Mortgage rates fell and signs point to a further decline. But prospective jumbo borrowers aren’t participating in the rally.
The regulator of Fannie Mae and Freddie Mac, the Federal Housing Finance Agency, reported that the average 30-year was 4.61 percent in December, 23 BPS worse than November.
More recently, it was a 5-basis-point weekly dip for the 30-year, which averaged 4.95 percent in Freddie’s survey of 125 of its sellers for the week ended Thursday. The 30-year was also better than 5.05 percent a year ago.
“Fixed mortgage rates eased again this holiday week amid mixed inflation data reports,” Freddie’s Frank Nothaft explained in the report. “Although the core consumer price index for January rose slightly above the market consensus, house prices fell 4.1 percent in the fourth quarter of 2010 compared to the same period in 2009, according to the S&P/Case-Shiller® National Index.”
Nothaft, who is chief economist for the secondary lender, added that the index was at its lowest level since the fourth quarter of 2002.
What Nothaft didn’t mention was the spreading crisis in the Mideast and the recent escalation in Libya. As speculation rises about the potential impact to financial markets — U.S. stock prices have been declining, oil prices have been surging and Treasury yields have been falling.
A week ago, when the 30-year was 5.0 percent, the benchmark 10-year Treasury yield sat at 3.58 percent, based on data reported by the Department of the Treasury. Today, the 10-year is trading at around 3.43 percent, according to WSJ.com, suggesting that the 30-year mortgage has another 10 BPS lower to go by next week’s survey from Freddie.

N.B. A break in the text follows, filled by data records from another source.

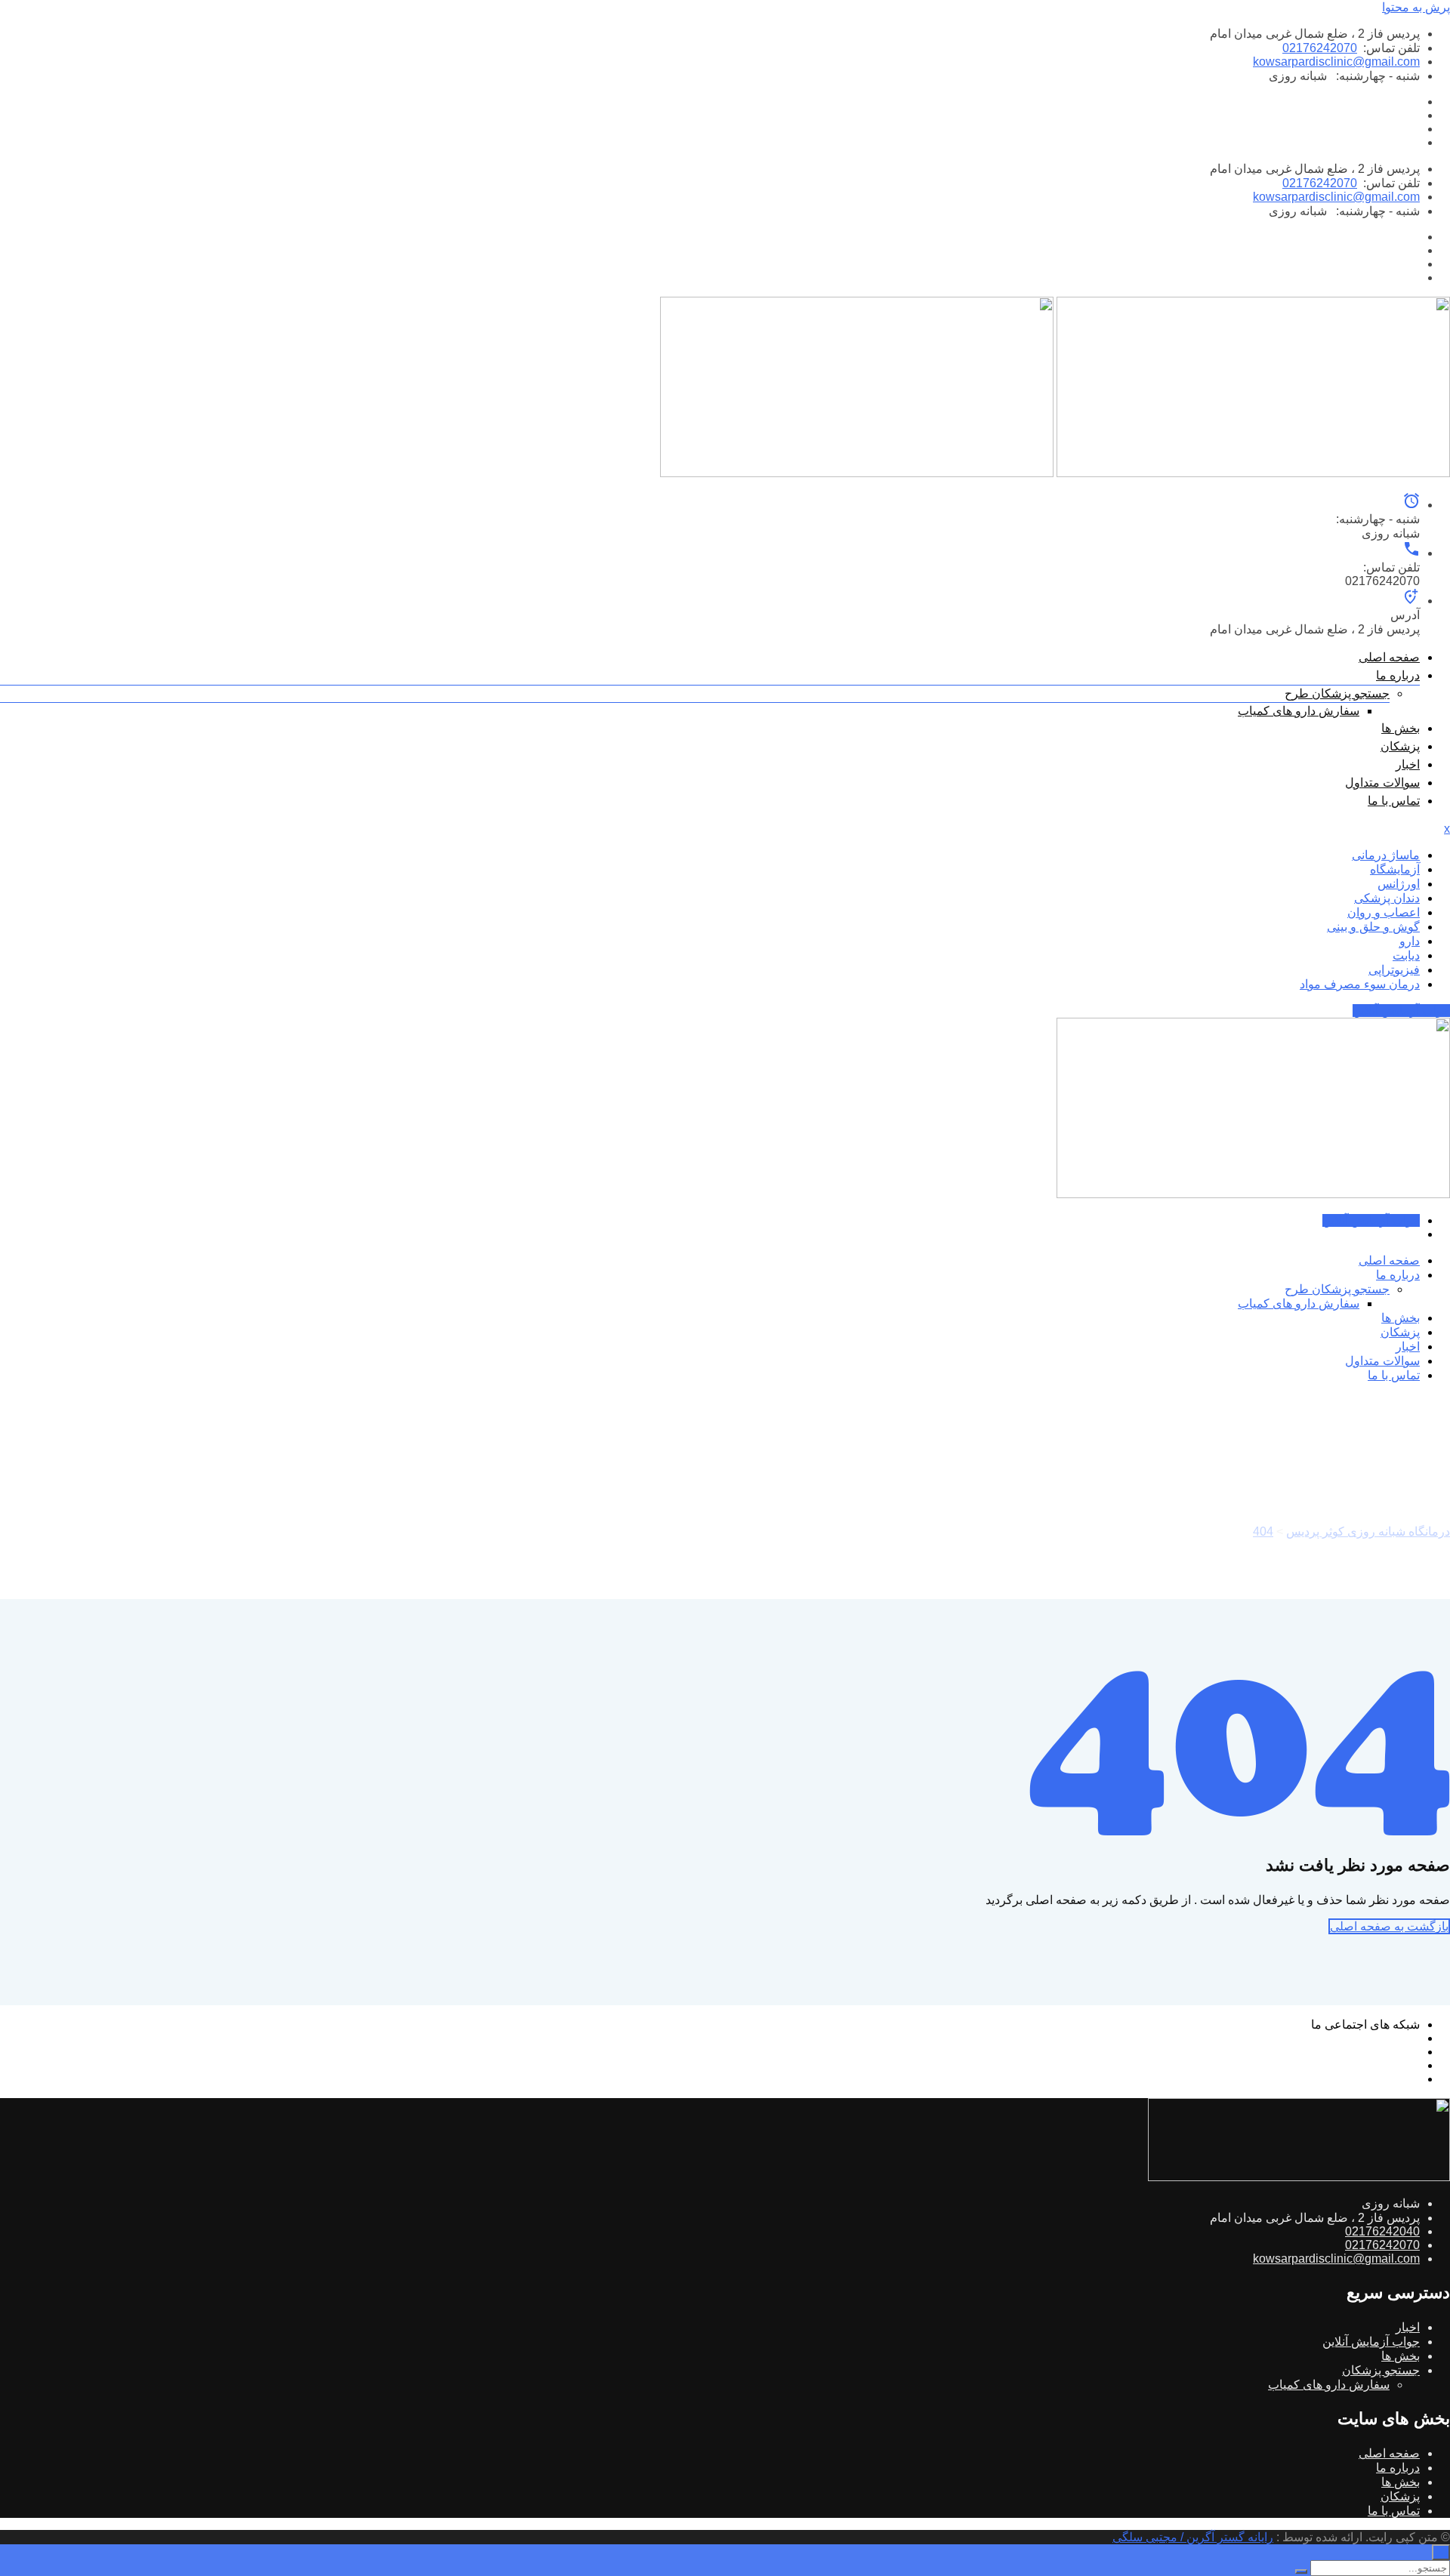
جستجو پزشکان (1381, 2370)
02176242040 (1382, 2231)
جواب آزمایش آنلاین (1401, 1010)
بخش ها (1400, 728)
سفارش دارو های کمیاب (1298, 710)
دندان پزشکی (1387, 898)
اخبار (1408, 764)
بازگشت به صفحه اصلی (1389, 1926)
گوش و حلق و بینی (1373, 926)
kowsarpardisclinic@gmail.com (1336, 61)
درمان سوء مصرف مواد (1360, 984)
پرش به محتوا (1416, 7)
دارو (1409, 941)
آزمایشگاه (1395, 869)
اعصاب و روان (1383, 912)
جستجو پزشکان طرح (1337, 693)
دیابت (1406, 955)
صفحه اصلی (1389, 657)
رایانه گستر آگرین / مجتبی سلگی (1192, 2537)
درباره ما (1398, 675)
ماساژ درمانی (1386, 855)
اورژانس (1399, 883)
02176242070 (1319, 48)
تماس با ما (1394, 800)
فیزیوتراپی (1394, 969)
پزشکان (1400, 746)
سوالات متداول (1382, 782)
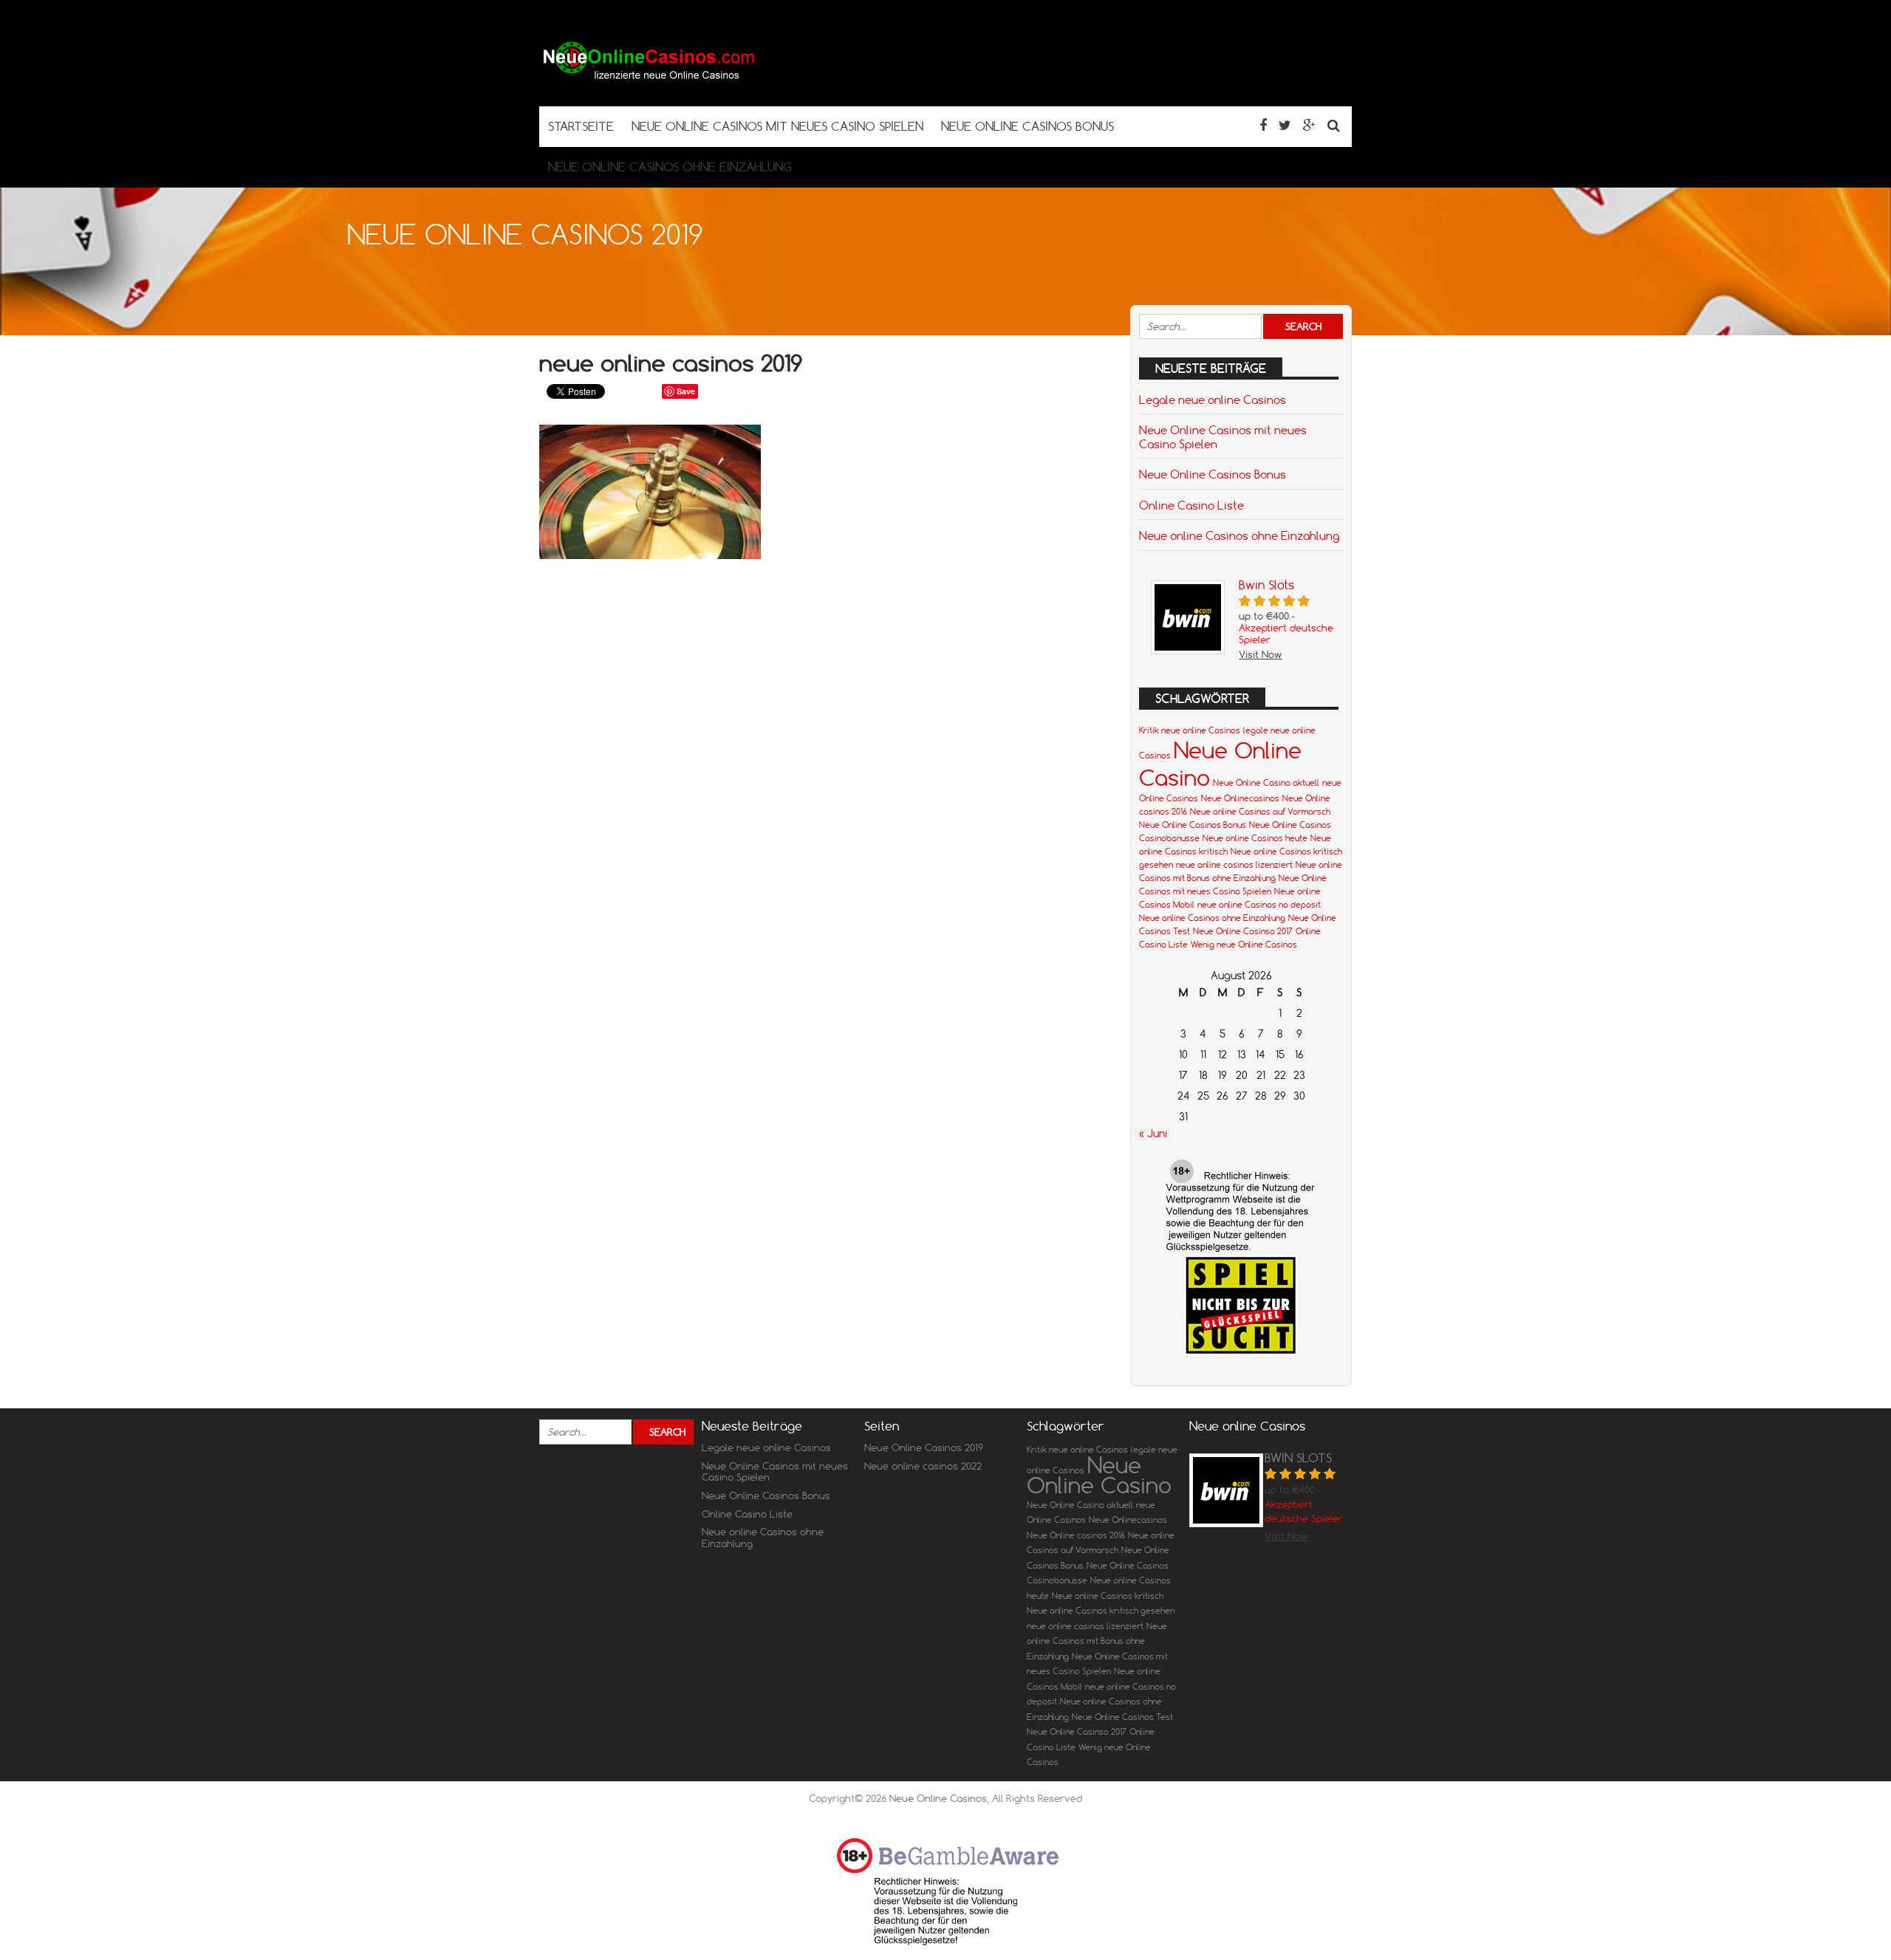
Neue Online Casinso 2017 (1243, 931)
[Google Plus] (1309, 125)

Half of the panelists surveyed by Bankrate.com for the week Feb. 24 to March 3 agreed that rates will fall. No change was predicted by 37 percent, and 13 percent projected an increase of at least 3 BPS during the next week.
In the latest forecast from the Mortgage Bankers Association, the 30-year is predicted to be 5.2 percent this quarter, then rise to 5.5 percent in the second quarter.
The jumbo-conforming spread, the difference between the interest rates for 30-year fixed-mortgages that are above and below $417,000, shot up to 73 BPS in the U.S. Mortgage Market Index report for the week ended Wednesday from 66 BPS a week earlier.
Freddie also reported a 5-basis-point decline from last week for the average 15-year fixed-rate mortgage, which came in at 4.22 percent. The spread between the 15-year and the 30-year was unchanged at 73 BPS.
Improving 7 BPS from the prior report, Freddie said the five-year Treasury-indexed adjustable-rate mortgage was 3.80 percent.
Bucking the weekly trend was the one-year Treasury-indexed ARM, which Freddie reported at 3.40 percent. But the one-year was still better than 4.15 percent during the same week in 2010. At 0.27 percent, the underlying index, the yield on the one-year Treasury, was 2 BPSÂ better yesterday than last Wednesday, the Treasury Department data indicated.
Another ARM index, the six-month LIBOR, was 0.47 percent Wednesday, the same as the prior week, Bankrate.com reported.
In the Mortgage Market Index report, ARMÂ share was unchanged from last week at 9.5 percent.
MBA’s forecast has first-quarter ARM share at 6 percent — though based on its weekly forecast, the share has been trending below 6 percent for a while. Second-quarter ARM share is predicted to come it at 7 percent — where it will stay through the end of next year.
Refinance share, according to MBA’s forecast, will drop from the fourth-quarter 2010’s 78 percent to 63 percent this quarter and bottom out by the end of September at around a quarter, where it will remain until at least the end of 2012.